Now, as a full time film student trying to keep myself mentally healthy and have some sort of balance in my life, most of my writing I do for school.

And despite still writing for hours every day on different school projects, it doesn't ever feel like it's enough. I feel guilty, and whenever I sit down to try writing on a special passion project, it's just simply impossible to not feel like every word is the worst writing that has ever existed on planet earth.

So I stop writing, wallow in my feelings of worthlessness and self doubt, and when the guilt overtakes me, I try again. And so it continues, an endless circle of sadness.

When you're fourteen and writing your first full length novel, you believe that you know everything, and that whatever feedback you get, it's just because the reader doesn't fully understand you. Because you're BRILLIANT, right? You're an expert! What more is there to writing than proper grammar and punctuation, duh.

Well, turns out when you grow up and become more experienced as a human being and writer, you realize just how little you actually know and start questioning everything. It becomes very complicated. Suddenly, there's plot structure, filter words, tropes, cliches, sensitivity readers... And the 14-year-old inside you goes, WHAT!?

I've always been interested in how our minds work, even after all my psychology courses in high school, and every now and then I find myself reading long studies on behavioral psychology and why artists are the way we are.

I believe that it's a way to try to understand myself better, but I have realized that there's really no point, since I'm a confusing, crazy, walking contradiction.

But aanyway.

I don't feel brave enough to explain this phenomenon with my scattered brain in its current state, but there's a thing called the Dunning-Kruger Effect, which I think you'd benefit knowing about. So here's a video explaining it:

Based on this knowledge, how can you make yourself feel less doubtful or self conscious of your own writing?

You can be a better storyteller by continuing to learn and grow. But more importantly, by also being more aware of what it is that stops you from being creative and why.

Because it's clear that no matter how many hours you spend writing, your writing will still look like trash in your eyes, and you still can't stop feeling like you're completely worthless as a human being. The more knowledge and skill you have, the more you also know how much you don't know.
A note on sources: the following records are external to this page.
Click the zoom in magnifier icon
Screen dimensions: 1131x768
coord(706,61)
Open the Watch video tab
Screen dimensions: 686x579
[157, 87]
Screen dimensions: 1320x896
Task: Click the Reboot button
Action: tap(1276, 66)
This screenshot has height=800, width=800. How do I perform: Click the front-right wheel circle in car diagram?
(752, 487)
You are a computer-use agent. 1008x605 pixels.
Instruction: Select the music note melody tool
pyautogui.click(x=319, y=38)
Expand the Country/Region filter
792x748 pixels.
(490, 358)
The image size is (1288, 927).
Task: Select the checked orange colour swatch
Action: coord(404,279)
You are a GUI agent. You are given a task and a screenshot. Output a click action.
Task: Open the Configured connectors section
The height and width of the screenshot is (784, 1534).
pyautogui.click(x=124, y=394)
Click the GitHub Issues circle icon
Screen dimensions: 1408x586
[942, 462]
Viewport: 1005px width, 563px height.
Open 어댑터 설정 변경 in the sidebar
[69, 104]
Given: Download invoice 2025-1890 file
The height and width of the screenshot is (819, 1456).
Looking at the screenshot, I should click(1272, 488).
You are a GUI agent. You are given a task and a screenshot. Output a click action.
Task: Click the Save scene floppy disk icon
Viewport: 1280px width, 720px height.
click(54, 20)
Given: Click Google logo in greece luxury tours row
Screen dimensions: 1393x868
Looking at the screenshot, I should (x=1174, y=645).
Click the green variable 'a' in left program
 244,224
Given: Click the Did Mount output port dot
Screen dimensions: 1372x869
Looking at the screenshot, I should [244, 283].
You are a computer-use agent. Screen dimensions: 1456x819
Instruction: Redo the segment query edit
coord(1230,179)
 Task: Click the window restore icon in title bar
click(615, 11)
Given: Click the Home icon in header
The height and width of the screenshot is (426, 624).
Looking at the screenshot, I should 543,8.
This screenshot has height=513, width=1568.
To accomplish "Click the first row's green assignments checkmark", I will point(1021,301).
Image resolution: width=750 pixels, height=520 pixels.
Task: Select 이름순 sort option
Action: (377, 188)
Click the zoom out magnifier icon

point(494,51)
But maybe it's not the end of the world to feel like you suck at writing, as long as you're aware that your brain is likely messing with you.

The worse you think you are at writing, the more you should also realize that you're probably pretty decent at it. And vice versa: if you live in the belief that you're brilliant, you should maybe take a writing class and get some honest feedback, aye?

It's definitely not easy to let go of the fears we have allowed ourselves to believe for such a long time, but I hope that knowing why they're in your brain helps you realize that they can't stop you.

Because one day when you're a successful writer you'll realize that there's also this thing called Imposter Syndrome, where extremely successful people feel like frauds and that they shouldn't be given any of the attention they're given.

Yeah... I wouldn't exactly call myself successful or anything, but my author platform keeps on growing and growing, and often I catch myself thinking that I'm just lying to everyone and that my writing doesn't deserve to be read. But knowing that it's just my brain being silly, I can stop myself right there and not open that Self Doubt Drawer at the back of my mind.

Don't go there! Don't open that drawer, friends!

We won't ever be perfect, and we'll always be more or less of a disappointment to ourselves. But let's not let that stop us from telling stories and creating magic.